Il résulte de ce qui précède qu’il y a lieu d’enjoindre au préfet de la Seine-Saint-Denis de donner, dans un délai de six semaines à compter de la notification de la présente ordonnance, une date de convocation à Mme A… afin de lui permettre de faire enregistrer sa demande de titre de séjour.

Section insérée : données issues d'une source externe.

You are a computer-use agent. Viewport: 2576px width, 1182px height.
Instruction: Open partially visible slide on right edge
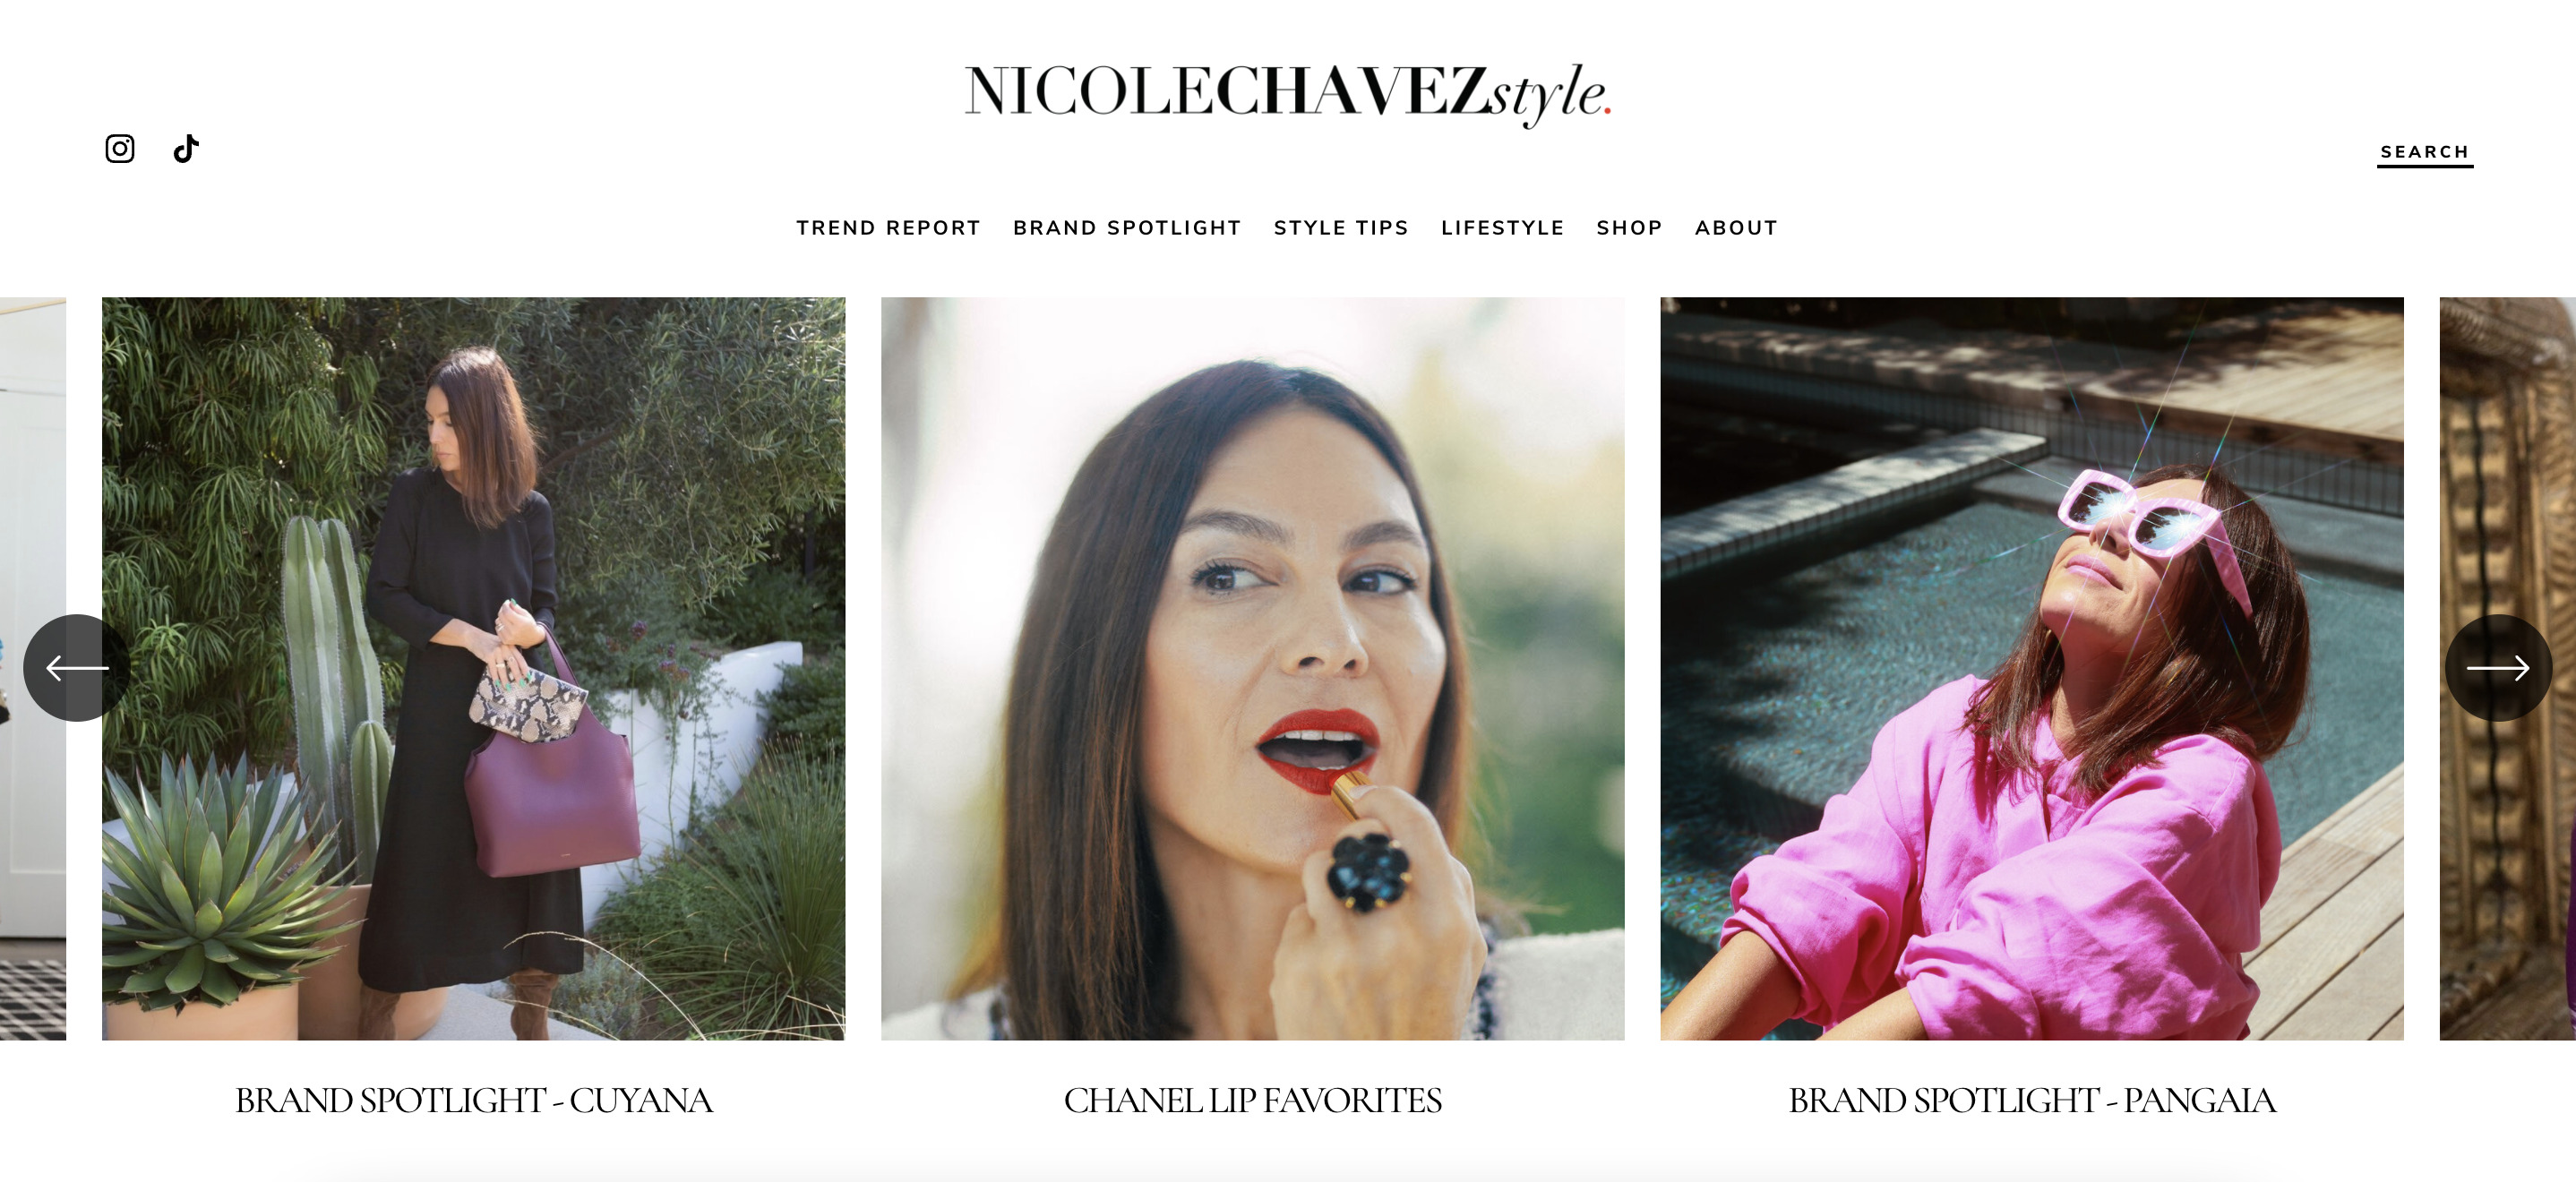coord(2508,450)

Il n’y a pas lieu, à ce stade, d’assortir cette injonction d’une astreinte.
Dans les circonstances de l’espèce, il y a lieu de mettre à la charge de l’Etat le versement d’une somme de 800 euros au titre de l’article L. 761-1 du code de justice administrative.
O R D O N N E :
Article 1er : Il est enjoint au préfet de la Seine-Saint-Denis de communiquer à Mme A…, dans un délai de six semaines à compter de la notification de la présente ordonnance, une date de rendez-vous en vue du dépôt de sa demande de titre de séjour et, sous réserve de la complétude de son dossier, de lui délivrer à cette occasion un récépissé de demande de titre de séjour.
Article 2 : L’Etat versera à Mme A…, la somme de 800 euros au titre des dispositions de l’article L. 761-1 du code de justice administrative
Article 3 : Le surplus des conclusions de la requête est rejeté.
Article 4 : La présente ordonnance sera notifiée à Mme B… A… et au ministre de l’intérieur.
Copie en sera adressée au Préfet de la Seine-Saint-Denis.
Fait à Montreuil, le 24 octobre 2025.
Le juge des référés,
J.-M. Guérin-Lebacq
La République mande et ordonne au ministre de l’intérieur, en ce qui le concerne et à tous commissaires de justice à ce requis en ce qui concerne les voies de droit commun contre les parties privées, de pourvoir à l’exécution de la présente décision.